Practical Tips to get a Baby to Sleep

New parents need their rest. After the physical and emotional stress of pregnancy and childbirth, Mom and Dad both need eight or more hours of restful sleep during each twenty-four hour period.

Adjusting to the altered routine of life with a baby, especially one who is fretful or  colicky is not easy. Lack of sleep will intensify every little problem and erode the patience of even the most conscientious parent.  It is important to develop strategies which will ensure that everyone gets the sleep they need.

Babies who range in age from 1 to 3 months need 16 hours of sleep daily; those 3 to 6 months will sleep 15 hours, those between 6 and 12 months 14 hours and babies between a year and 18 months will sleep 13 and 3/4 hours in a 24 hour period.

There are a number of strategies which will encourage a baby to fall asleep. Here are some tips which will be helpful.

* If you are breastfeeding, cut out caffeine. The stimulant in coffee, tea or soda can cause a baby to be fretful and restless, thus keeping everyone from getting an undisturbed  night’s sleep.

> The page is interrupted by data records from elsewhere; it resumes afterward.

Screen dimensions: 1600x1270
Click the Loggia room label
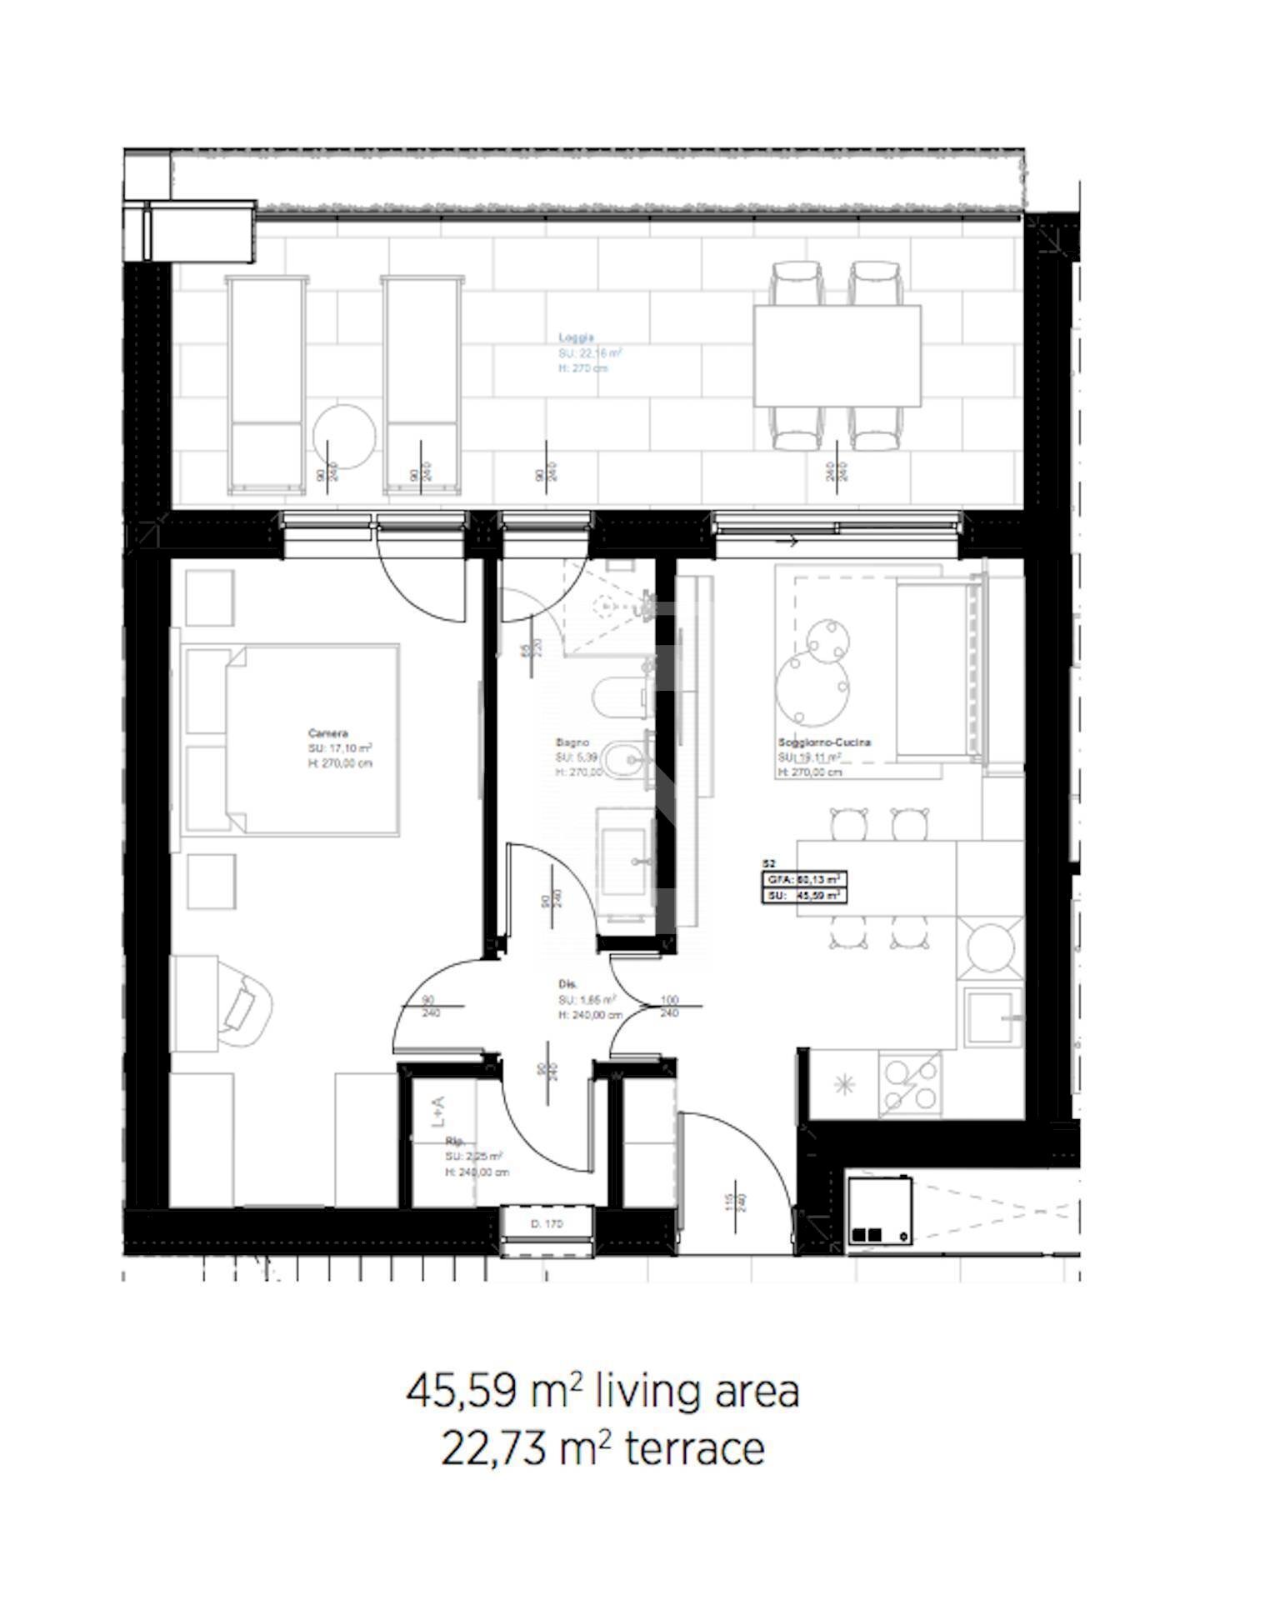coord(576,338)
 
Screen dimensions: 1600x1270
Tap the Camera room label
coord(328,733)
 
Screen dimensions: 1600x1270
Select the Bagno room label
coord(572,742)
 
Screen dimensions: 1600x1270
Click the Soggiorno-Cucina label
coord(824,742)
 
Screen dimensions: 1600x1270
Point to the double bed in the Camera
coord(312,739)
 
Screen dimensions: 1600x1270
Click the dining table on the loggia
coord(837,356)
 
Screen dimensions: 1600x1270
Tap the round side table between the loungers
coord(343,436)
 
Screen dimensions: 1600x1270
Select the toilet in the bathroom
coord(618,697)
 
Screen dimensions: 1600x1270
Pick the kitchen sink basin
coord(991,1017)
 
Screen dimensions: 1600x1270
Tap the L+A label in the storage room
coord(438,1111)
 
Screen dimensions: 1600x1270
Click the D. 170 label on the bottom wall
coord(547,1224)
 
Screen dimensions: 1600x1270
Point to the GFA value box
coord(802,879)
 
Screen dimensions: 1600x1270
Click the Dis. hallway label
coord(568,983)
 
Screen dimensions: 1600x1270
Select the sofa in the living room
coord(938,671)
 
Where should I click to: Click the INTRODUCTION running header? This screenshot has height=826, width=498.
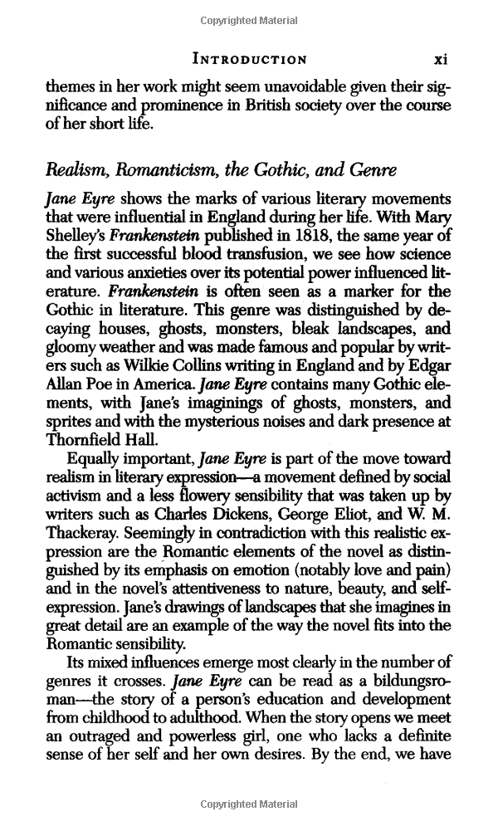249,59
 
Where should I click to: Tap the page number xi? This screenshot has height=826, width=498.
442,59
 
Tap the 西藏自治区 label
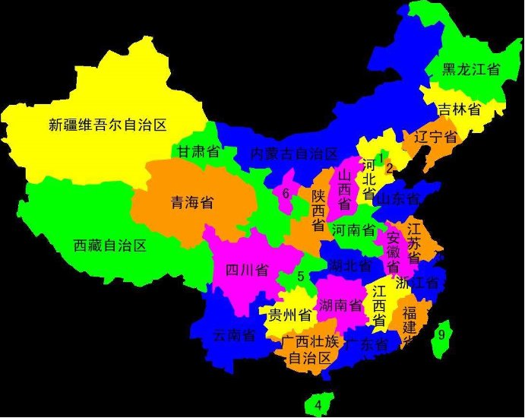109,245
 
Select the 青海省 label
191,203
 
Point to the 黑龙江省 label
471,70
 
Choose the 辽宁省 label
436,138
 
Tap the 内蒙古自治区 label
295,154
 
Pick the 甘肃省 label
199,152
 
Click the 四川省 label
247,270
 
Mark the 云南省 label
233,335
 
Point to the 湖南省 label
340,306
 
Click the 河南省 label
353,230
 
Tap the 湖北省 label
351,266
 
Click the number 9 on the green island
441,334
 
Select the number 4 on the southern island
318,404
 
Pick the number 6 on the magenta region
286,193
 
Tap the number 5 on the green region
301,277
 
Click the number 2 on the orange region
389,168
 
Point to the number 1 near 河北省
381,157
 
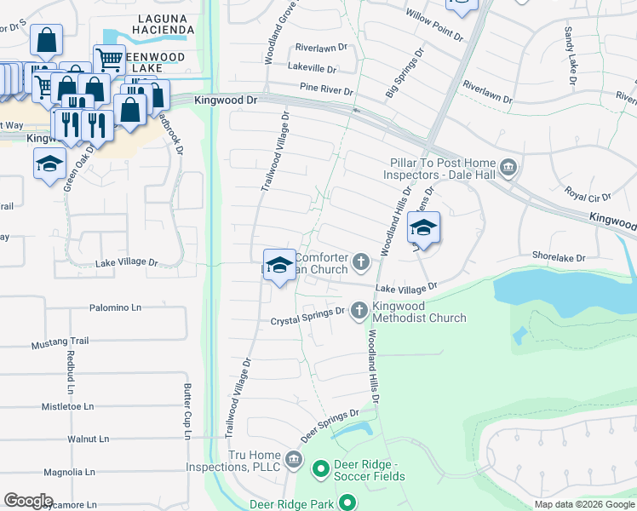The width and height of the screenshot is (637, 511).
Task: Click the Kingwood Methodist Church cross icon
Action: [x=359, y=310]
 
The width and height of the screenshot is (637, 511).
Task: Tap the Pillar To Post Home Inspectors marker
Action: [x=509, y=165]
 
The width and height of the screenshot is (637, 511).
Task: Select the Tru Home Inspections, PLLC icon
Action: [x=294, y=461]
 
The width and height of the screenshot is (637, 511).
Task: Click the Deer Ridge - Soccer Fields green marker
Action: [x=321, y=468]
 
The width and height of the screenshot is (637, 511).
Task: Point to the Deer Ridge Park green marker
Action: [x=347, y=504]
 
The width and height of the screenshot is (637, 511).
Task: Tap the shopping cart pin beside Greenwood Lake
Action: [x=109, y=60]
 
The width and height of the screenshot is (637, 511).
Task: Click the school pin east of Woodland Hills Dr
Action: [x=423, y=227]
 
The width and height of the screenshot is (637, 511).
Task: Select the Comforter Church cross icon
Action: [x=362, y=261]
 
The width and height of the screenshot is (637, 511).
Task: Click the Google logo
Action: [x=28, y=501]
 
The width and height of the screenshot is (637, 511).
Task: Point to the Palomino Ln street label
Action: [x=115, y=307]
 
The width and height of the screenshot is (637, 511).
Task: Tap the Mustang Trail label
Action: [x=60, y=342]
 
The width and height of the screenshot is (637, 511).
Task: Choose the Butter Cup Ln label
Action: [x=187, y=412]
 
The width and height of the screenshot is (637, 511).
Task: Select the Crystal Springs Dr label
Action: [x=307, y=321]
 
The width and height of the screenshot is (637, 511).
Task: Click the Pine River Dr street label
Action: [x=326, y=88]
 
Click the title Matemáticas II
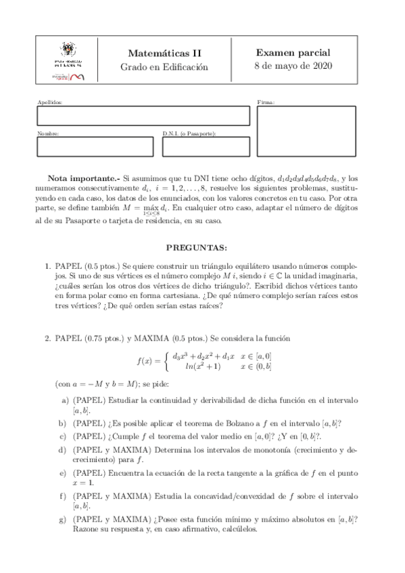(x=164, y=53)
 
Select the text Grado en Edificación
(x=164, y=67)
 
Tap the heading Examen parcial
(x=295, y=53)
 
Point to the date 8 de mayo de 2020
(x=295, y=66)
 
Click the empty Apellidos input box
(x=143, y=116)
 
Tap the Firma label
(x=266, y=102)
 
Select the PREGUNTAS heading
(x=202, y=248)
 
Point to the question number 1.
(x=47, y=268)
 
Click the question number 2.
(x=47, y=337)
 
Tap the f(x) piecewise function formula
(x=202, y=361)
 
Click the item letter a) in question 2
(x=64, y=399)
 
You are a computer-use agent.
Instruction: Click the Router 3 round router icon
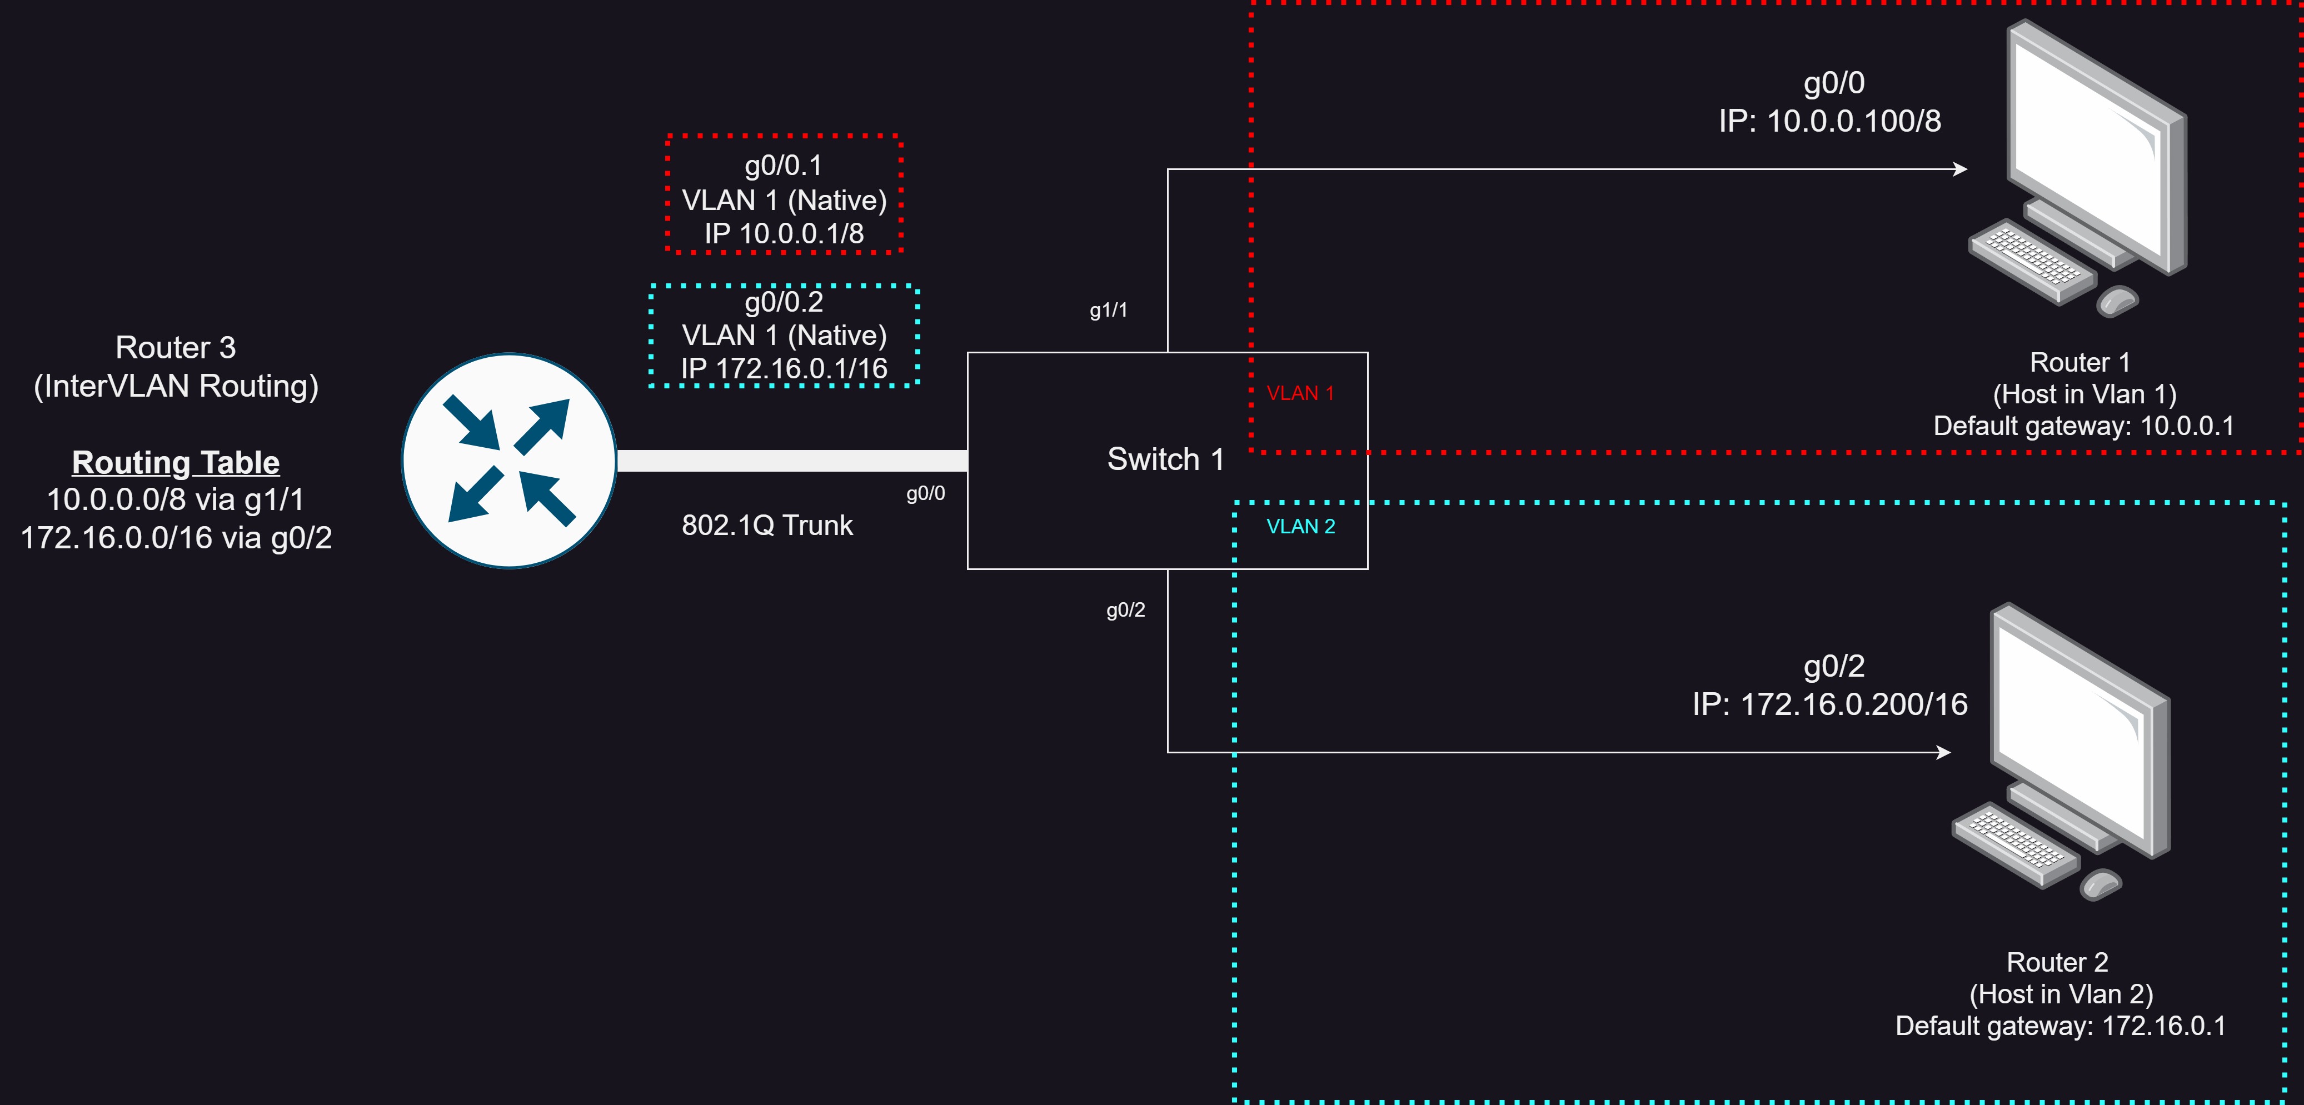pyautogui.click(x=509, y=461)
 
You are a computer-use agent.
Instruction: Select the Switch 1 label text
pyautogui.click(x=1165, y=459)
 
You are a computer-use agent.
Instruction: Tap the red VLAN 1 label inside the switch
pyautogui.click(x=1300, y=393)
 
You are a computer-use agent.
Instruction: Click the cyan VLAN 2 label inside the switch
pyautogui.click(x=1300, y=527)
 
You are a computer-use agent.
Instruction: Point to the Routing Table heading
pyautogui.click(x=175, y=462)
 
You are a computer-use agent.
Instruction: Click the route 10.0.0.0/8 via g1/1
pyautogui.click(x=175, y=499)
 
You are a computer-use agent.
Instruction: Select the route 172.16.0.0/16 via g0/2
pyautogui.click(x=176, y=537)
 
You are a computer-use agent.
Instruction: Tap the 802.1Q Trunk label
pyautogui.click(x=766, y=525)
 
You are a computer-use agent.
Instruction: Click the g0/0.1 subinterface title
pyautogui.click(x=784, y=166)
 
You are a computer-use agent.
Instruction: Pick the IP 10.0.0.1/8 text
pyautogui.click(x=784, y=233)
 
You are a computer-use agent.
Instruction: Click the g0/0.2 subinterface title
pyautogui.click(x=784, y=302)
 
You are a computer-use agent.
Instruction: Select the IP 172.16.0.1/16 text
pyautogui.click(x=784, y=368)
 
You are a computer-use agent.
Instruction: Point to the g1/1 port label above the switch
pyautogui.click(x=1108, y=310)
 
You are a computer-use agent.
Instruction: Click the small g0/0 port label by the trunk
pyautogui.click(x=926, y=493)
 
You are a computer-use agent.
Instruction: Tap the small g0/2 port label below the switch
pyautogui.click(x=1125, y=609)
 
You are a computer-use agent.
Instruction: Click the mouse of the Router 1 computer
pyautogui.click(x=2117, y=301)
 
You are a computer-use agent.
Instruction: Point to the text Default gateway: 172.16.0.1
pyautogui.click(x=2060, y=1026)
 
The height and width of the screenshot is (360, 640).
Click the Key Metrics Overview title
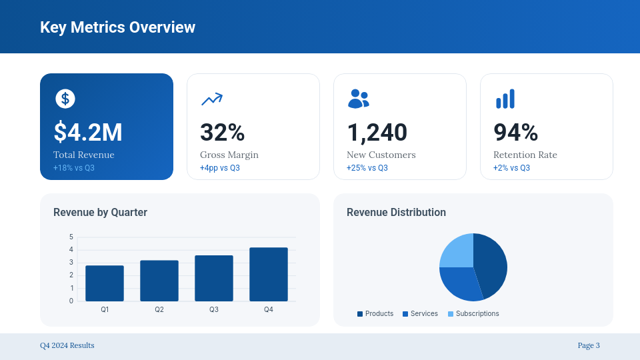[x=117, y=27]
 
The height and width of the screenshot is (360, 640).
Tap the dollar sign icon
[x=65, y=99]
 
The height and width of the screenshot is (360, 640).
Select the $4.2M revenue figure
[x=88, y=132]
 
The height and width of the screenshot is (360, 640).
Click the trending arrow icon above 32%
[x=211, y=99]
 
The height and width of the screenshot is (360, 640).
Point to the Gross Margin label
[x=229, y=155]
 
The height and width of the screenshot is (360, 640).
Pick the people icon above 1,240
[x=358, y=99]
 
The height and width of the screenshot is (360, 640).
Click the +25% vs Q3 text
[x=367, y=168]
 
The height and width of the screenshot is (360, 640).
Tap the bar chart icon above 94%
[x=505, y=99]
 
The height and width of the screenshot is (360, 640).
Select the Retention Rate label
[x=525, y=155]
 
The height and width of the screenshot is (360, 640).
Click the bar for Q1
[x=105, y=283]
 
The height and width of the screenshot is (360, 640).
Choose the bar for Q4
[x=269, y=275]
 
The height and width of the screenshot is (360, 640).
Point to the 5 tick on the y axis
[x=71, y=237]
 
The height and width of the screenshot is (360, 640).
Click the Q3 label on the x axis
[x=214, y=310]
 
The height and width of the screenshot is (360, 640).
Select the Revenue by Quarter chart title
[x=100, y=212]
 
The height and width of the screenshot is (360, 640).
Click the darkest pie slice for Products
[x=492, y=263]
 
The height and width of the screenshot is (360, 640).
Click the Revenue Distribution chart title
[x=396, y=212]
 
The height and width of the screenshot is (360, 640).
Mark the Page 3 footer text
[x=589, y=345]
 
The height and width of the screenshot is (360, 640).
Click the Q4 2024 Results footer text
[x=67, y=345]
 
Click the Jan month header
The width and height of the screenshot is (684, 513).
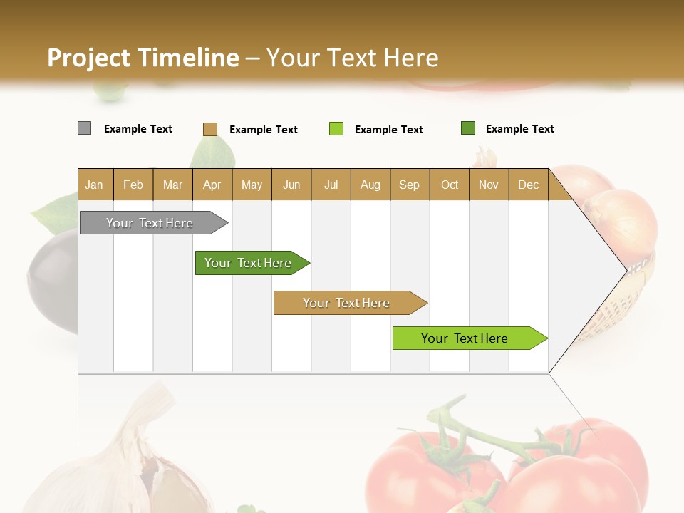coord(95,185)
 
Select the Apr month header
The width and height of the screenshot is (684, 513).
coord(212,185)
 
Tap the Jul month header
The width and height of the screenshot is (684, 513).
coord(331,185)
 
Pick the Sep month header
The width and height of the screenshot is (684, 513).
coord(410,185)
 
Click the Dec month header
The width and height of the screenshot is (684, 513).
coord(528,185)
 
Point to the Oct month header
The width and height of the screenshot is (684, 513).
coord(450,185)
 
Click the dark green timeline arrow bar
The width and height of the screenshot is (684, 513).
coord(249,263)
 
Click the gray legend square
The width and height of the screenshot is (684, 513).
coord(84,128)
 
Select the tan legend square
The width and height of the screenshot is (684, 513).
coord(209,129)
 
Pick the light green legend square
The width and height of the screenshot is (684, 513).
coord(336,129)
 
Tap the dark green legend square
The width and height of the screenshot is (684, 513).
coord(468,128)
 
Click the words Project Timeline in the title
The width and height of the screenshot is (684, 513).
coord(142,58)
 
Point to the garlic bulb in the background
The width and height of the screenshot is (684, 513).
coord(128,463)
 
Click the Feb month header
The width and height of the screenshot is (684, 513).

* Encourage the baby to eat well during the day, so he will not be awakened by hunger at night. If he sleeps more than four hours between daytime feedings, gently awaken him and offer him milk. However, be patient if he is not yet ready to change his feeding pattern.

* Be sure the baby is comfortable. He should have been recently fed, have dry diapers and his room temperature should be about 72 degrees Fahrenheit. If colic is a problem in the early months, consult your doctor.

* Establish a consistent bedtime routine: feeding, a period of quiet play, a warm bath, a story or lullaby time. He’ll soon come to realize that these events every evening signal that it’s time for sleep.

* Keep the room quiet and the lights dim or turned off. Invest in opaque blinds so bright sunlight doesn’t interfere with naps or night time rest .  Oil squeaky springs and hinges. Turn down the phone. Try to keep the dog from barking.

* Rocking movements will calm a baby and often send him off to dreamland. Mom or Dad sitting in a rocking chair holding the little one, should put him to sleep. Other options are a carriage ride outdoors if the weather is pleasant, a car ride, or one of the automatic rocking cradles available today in baby supply stores. When he has been  soundly asleep for about five minutes, place him gently in his crib.

* Repetitive, monotonous sounds remind baby of the sounds he used to hear in the womb, and will make him feel snug and secure. Turn on a ceiling fan, an air conditioner, or place a ticking clock near his crib. Try playing tape recordings of waterfalls or ocean sounds, or lullabies crooned softly either by a professional artist or by Mom or Dad.

*  Consider buying a pacifier. Besides being a calming strategy, research suggests that sucking on a pacifier during sleep helps reduce the risk of sudden infant death syndrome (SIDS)

If Mom is at home, she should take advantage of the time baby sleeps during the day to catch a few naps herself. Dad may snooze after dinner while Mom gets Junior settled for the night. Both parents may choose to alternate night duty until the baby is ready to sleep through until morning.

One reassuring thought to keep in mind: although the first few months of interrupted sleep may seem to go on forever, with the great majority of babies it is only a temporary phenomenon. Like the long nine months of pregnancy and discomfort of childbirth, this unsettling period too, will soon pass.